Struggling smartphone manufacturer Research in Motion Ltd. (RIMM) has unveiled a prototype of its much awaited next-generation Blackberry 10 operating system. The new operating system will be much more user-friendly and is expected to be loaded with more applications compared to its legacy smartphones.
Research in Motion is facing severe problems due to an increasingly competitive landscape, primarily from Apple Inc’s (AAPL) iPhone and from other smartphone manufacturers which run Google Inc’s (GOOG) Android platform. The primary reason behind Research in Motion's huge market share loss in the high end smartphone segment is the lack of applications in its legacy handsets.
Even in the lucrative emerging markets, Research in Motion is facing pricing pressure from Taiwanese and Chinese handset manufacturers.
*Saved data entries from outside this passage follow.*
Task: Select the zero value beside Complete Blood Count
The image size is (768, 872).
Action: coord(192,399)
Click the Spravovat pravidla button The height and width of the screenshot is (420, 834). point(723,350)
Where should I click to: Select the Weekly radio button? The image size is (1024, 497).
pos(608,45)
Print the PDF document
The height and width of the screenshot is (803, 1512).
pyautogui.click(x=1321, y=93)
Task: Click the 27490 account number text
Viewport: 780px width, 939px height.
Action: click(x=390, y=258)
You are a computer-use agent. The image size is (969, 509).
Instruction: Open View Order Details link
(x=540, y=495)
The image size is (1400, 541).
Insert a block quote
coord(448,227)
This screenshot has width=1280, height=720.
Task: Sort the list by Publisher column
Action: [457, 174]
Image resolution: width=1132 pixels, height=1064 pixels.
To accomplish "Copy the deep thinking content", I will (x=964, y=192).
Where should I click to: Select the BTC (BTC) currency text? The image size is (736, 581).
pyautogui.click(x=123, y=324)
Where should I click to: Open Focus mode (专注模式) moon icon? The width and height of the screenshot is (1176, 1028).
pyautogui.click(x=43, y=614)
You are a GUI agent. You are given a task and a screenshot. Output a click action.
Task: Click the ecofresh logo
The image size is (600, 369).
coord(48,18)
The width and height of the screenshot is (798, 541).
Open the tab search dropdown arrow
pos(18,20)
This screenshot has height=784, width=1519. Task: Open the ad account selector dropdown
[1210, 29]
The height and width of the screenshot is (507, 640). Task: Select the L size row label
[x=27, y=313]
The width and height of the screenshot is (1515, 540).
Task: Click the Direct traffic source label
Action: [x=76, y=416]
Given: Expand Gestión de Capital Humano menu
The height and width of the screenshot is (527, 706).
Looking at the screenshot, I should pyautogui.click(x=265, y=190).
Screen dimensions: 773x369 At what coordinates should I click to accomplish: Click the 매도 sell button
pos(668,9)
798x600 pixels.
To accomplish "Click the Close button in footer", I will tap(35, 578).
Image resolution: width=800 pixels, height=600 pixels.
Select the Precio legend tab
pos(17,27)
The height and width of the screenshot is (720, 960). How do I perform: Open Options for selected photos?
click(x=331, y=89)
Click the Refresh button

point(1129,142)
We believe the company is betting on its new Blackberry 10 OS to be a potential game-changer for them.
The new operating system is based on QNX software, which is compatible with various open-source coding language, and also runs certain applications from its existing smartphone. The new software is designed to simplify the task of application and content developer.
The company is working with several application developers like Endomondo and Gameloft to develop content and applications for its upcoming smartphone. Research In Motion purchased Swedish user interface company Cascades in 2010, which develops high resolution applications.
Though Research In Motion is yet to come up with the device, it is expected to be launched as a touch screen device rather than it’s very own Alpha Dev platform and is seen as a potential competitor to the iPhone. We believe although the company has tied up with several application developers and have nearly 70,000 applications, it still lags the iPhone with respect to apps -- iPhone has more than half a million apps.
According to research firm IDC, the company’s market share has slipped to 6.7% from 13.6% a year ago. We believe this is the last throw of dice for Research In Motion, as another failure could be a massive blow for them.
We, therefore, maintain our long-term Underperform recommendation on Research in Motion. Currently, Research in Motion has a Zacks #4 Rank, implying a Sell rating over the short term.